Os analistas não têm dúvidas que o crescimento, apesar de só afetar para já o mercado regulado – uma minoria – pode chegar mais tarde ao mercado livre. Mas também pode não acontecer. Nuno Mello explica: «Esta alteração não obriga o mercado livre a repercutir a mesma atualização de preços, já que cada entidade comercializadora segue a sua própria política de preços e estratégia, com o objetivo de oferecer as melhores condições comerciais aos seus clientes, num ambiente extremamente competitivo onde atuam vários players».
Mas se o preço vai então subir para as 933 mil famílias que estão no mercado regulado, os 5,4 milhões de clientes do mercado livre ainda não vão ver essa alteração, pelo menos para os que têm conta na EDP Comercial, Galp, Endesa e Iberdrola que, juntas, representam 93,3% dos clientes nesse mercado. O impacto só deverá ser sentido em janeiro. Os operadores dizem estar atentos e esperam que quando a ERSE apresentar as tarifas para 2022, a 15 de outubro, sejam repercutidas algumas atenuantes.

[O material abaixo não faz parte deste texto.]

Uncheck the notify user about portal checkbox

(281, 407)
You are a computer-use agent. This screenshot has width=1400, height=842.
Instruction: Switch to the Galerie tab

O que pode o Governo fazer?
O Governo já tinha admitido que existiam «almofadas» para travar as subidas do preço da luz e prometeu para breve a apresentação de propostas para travar preços da luz até 15 de outubro. A garantia foi dada por João Galamba, secretário de Estado da Energia que, apesar de garantir que «não irá gastar 300 milhões numa energia do passado», para baixar os impostos dos combustíveis fósseis, vai agir já para fazer face à volatilidade e aos altos preços da energia.
Nuno Mello diz que, uma vez que em Portugal as atualizações contratuais e de tarifas são anuais, «ainda há tempo de evitar aumentos em 2022 com a entrada em funcionamento, já no próximo ano, de várias centrais solares que foram promovidas e lançadas pelo governo, e o licenciamento de mais 12 centrais fotovoltaicas para entrada em funcionamento nos próximo anos».
Já Ricardo Evangelista deixa uma sugestão: Portugal poderia fazer como o «congénere grego» que anunciou recentemente um fundo de 150 milhões destinados a compensar o recente aumento do preço da eletricidade, lembrando ainda o exemplo do Governo francês que está a ponderar oferecer novos subsídios destinados a compensar este aumento de custos energéticos.
Nuno Mello recorda que, em Portugal, aproximadamente 64% da fatura de eletricidade são tarifas e impostos. E sugere a eliminação do Imposto Especial de Consumo (IEC) e a redução da taxa do IVA de 13% para 6%.